> _Text segment_
Perhaps asking the machine to do your job for you isn’t as effective asking the machine to help you think like a senior and find the information you need to do the job yourself.


When you ask it for information and it just makes it up (like I just described), how is that helping the senior?

I’ve literally asked for details about libraries I know exist by name, and had every llm I’ve tried (Claude, Gemini Pro, ChatGPT) just make shit up that sounded about right, but was actually just-wrong-enough-to-lead-me-on-a-useless-rabbit-hole-search.

At least most people on stackoverflow saying that kind of thing were somewhat obviously kind of dumb or didn’t know what they were doing.

Like function calls with wrong args (or spelled slightly differently), capitalization being wrong (but one of the ‘okay’ ways), wrong paths and includes.


I have been burned so many times asking LLMs about whether some tool/app/webapp has a feature, if so where I can find or enable or disable it, etc. The number of "just plausible enough to believe" hallucinations I've got back as answers is absolutely maddening.

I've lost count of how many times I've asked whether some command line tool has an option or config available for some niche case and ChatGPT or Gemini shouts "Yes! Absolutely! just use '--use-external-mode' to get the behavior you want, it's that simple!" and it's 100% hallucination created by mangling together my intent with a real option in the docs but which in reality does not actually exist nor has it ever existed. It's even worse with GUI/menu navigation questions I'm guessing because it's even less grounded by text-based docs and trivially easy to bullshit that an option is buried in Preferences, the External tab maybe, somewhere, probably.

> _Actions to take_
1. Answer these questions using the comments on LLM hallucinations:
(a) Which LLMs does the writer name as having made up details about libraries?
(b) What command-line option is quoted as a hallucinated answer?
(c) Where is an option said to be easily claimed as buried in GUI/menu navigation questions?
2. Duplicate the part of the comments on LLM hallucinations that begins at the words "Like function calls" and stops after "paths and includes.".
The records have nothing to do with any of this.

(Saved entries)
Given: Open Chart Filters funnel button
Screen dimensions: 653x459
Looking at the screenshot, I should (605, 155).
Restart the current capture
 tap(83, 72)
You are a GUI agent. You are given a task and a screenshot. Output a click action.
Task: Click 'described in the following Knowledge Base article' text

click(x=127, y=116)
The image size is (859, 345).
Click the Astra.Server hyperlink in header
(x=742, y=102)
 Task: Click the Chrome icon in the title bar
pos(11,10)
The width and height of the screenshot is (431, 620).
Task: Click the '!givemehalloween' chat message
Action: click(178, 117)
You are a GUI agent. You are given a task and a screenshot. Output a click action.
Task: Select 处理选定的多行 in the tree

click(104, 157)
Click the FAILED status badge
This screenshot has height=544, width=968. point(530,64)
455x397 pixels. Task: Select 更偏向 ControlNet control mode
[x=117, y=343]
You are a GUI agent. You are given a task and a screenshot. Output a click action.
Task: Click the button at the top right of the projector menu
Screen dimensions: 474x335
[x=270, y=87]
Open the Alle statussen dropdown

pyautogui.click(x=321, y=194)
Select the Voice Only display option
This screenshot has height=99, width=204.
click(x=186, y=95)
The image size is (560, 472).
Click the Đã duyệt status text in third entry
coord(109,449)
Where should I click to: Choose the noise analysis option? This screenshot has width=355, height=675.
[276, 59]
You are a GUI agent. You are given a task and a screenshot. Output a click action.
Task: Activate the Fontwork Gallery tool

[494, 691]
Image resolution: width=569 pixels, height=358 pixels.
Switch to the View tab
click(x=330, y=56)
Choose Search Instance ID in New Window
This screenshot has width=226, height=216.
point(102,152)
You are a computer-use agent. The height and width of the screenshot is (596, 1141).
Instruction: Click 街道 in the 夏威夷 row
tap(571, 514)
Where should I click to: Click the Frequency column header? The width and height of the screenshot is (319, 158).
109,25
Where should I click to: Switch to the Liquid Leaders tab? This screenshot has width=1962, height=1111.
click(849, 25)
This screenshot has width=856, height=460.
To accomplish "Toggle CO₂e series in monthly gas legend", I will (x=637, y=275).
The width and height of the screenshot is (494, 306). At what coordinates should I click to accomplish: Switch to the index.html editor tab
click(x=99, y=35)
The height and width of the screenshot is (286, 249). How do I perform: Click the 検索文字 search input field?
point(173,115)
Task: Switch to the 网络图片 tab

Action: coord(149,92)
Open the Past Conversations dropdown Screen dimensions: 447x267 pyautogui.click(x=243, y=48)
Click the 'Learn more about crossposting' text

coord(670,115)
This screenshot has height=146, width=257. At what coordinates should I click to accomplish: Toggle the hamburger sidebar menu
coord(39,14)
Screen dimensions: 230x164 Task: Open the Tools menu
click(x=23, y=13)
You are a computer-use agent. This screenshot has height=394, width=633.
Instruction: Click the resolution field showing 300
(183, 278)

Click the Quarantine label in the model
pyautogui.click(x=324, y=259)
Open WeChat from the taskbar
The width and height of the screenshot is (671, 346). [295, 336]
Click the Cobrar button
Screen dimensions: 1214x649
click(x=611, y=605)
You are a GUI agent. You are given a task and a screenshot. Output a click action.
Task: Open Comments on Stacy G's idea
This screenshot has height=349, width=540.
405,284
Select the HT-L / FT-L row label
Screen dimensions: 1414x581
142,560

> _Outputs for the tasks_
1.
(a) Claude, Gemini Pro and ChatGPT
(b) '--use-external-mode'
(c) In Preferences, the External tab maybe

2.
Like function calls with wrong args (or spelled slightly differently), capitalization being wrong (but one of the ‘okay’ ways), wrong paths and includes.